Because the Simpson defense has suggested that possibility, Deputy District Attorney Marcia Clark painstakingly questioned Riske about his observations that evening and about his efforts to keep evidence from being tainted.

“Did you touch any of the evidence?” Clark asked.

“No,” Riske responded. “I was trying to preserve the integrity of the crime scene.”

Riske said he and other officers carefully had avoided moves that might have compromised evidence. For instance, Riske said he sidestepped Nicole Simpson’s body on the way into her house, avoiding stepping in the large pool of blood around her and walking through bushes rather than using a walkway that was stained with bloody footprints.

Riske also said that yellow crime-scene tape was stretched around the murder scene soon after he and other officers arrived. That kept passers-by from wandering into the scene of the crime and compromising evidence, Riske said.

But Cochran zeroed in on other aspects of Riske’s account, noting, for instance, that the officer had called his supervisor on Nicole Simpson’s telephone without noting the call in a brief report about his actions that night.

Using Nicole Simpson’s phone eliminated any possibility of redialing the number of the last person who had called her, Cochran said. In addition, Riske said he picked up the phone without gloves and without dusting it for fingerprints.

Although those admissions were arguably embarrassing, their overall effect on the case is harder to discern. There has been no evidence presented suggesting that the killer entered Nicole Simpson’s house, although defense attorneys say the lack of any such evidence may be because officers never explored the possibility seriously.

The dramatic centerpiece of Riske’s testimony was his account of finding the bodies.
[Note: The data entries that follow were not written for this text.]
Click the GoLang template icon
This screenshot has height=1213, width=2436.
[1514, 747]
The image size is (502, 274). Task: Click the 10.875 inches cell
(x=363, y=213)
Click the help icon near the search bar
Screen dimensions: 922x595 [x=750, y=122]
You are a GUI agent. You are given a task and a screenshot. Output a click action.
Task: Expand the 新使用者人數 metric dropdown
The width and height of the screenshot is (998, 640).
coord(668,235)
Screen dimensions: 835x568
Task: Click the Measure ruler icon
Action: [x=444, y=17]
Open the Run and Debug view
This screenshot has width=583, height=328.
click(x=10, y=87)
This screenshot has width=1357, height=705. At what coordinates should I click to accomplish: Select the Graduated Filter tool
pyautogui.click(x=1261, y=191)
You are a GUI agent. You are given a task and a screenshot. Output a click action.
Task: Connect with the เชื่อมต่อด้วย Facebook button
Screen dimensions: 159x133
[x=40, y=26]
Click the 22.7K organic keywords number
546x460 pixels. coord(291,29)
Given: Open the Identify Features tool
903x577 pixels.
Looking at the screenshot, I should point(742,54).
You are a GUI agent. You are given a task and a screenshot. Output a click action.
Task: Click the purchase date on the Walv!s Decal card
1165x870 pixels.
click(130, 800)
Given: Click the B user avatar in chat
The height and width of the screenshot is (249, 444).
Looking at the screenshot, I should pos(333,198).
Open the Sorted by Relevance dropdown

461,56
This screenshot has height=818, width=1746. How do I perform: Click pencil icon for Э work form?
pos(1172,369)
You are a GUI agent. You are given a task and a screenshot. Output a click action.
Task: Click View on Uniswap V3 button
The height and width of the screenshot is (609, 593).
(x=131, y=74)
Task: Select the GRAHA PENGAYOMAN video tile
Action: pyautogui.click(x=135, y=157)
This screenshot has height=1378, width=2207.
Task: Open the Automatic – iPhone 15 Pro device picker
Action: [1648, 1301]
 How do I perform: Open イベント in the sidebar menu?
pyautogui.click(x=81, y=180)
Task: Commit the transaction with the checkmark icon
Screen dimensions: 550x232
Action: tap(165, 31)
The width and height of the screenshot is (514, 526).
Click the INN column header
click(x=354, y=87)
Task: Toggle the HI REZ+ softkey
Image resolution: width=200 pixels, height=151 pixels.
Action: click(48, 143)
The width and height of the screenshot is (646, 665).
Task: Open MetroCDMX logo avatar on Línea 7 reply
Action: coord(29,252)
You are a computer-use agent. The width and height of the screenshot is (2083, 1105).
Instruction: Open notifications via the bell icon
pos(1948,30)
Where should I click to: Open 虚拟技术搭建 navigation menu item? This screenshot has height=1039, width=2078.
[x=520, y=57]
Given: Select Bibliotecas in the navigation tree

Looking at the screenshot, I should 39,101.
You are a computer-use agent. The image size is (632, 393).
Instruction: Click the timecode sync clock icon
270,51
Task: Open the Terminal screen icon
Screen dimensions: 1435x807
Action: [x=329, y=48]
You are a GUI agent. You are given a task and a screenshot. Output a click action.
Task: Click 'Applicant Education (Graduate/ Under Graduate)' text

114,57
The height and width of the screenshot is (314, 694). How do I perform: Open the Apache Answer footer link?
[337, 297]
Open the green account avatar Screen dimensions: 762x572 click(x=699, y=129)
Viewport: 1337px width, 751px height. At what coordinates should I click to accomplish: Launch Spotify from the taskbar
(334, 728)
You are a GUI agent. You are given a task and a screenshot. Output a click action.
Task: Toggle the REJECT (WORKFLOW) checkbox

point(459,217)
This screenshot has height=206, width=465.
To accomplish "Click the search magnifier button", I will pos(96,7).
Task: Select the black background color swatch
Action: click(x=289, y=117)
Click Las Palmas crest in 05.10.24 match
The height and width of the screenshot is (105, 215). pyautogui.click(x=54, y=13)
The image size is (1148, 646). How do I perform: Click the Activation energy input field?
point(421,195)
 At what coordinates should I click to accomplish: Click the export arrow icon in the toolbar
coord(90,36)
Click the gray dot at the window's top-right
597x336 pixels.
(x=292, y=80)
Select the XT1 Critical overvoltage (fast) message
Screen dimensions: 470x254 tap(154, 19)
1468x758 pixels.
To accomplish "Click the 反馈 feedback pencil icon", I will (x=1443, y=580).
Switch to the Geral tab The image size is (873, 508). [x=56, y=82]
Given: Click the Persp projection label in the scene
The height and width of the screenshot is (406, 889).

Directed by a witness to the scene, Riske said he first spotted the body of Nicole Simpson - an observation highlighted Thursday by the display in court of shocking photographs of her bloody corpse, in the black cocktail dress that she had worn to dinner on the night she was killed.

Riske, a patrol officer with under five years’ experience, spent all day on the stand, his flat monotone contrasting with the grisly details he supplied about the crime scene. He was subjected to several hours of cross-examination by Cochran, an experienced trial lawyer who has a long history of suing the Los Angeles Police Department.

Under questioning by Clark, the officer told jurors that he had discovered no evidence of a struggle inside Nicole Simpson’s condominium and had found her two children asleep inside. He said he woke them, asked them to get dressed and took them out the back door so that they would not see their mother’s body.

Most important, however, was Riske’s description of the evidence he had seen - a bloody glove, a watch cap, footprints and a row of blood drops, the main elements of the prosecution’s case linking Simpson to the crime scene. Officers had noticed all of that evidence before Fuhrman or other detectives arrived, Riske said - testimony that could undercut the defense’s theory of a frame-up.

Fuhrman, who testified at the preliminary hearing that he had found a glove outside Simpson’s home, has become the central character in the defense attack on the investigation. Simpson’s lawyers have suggested he planted the glove.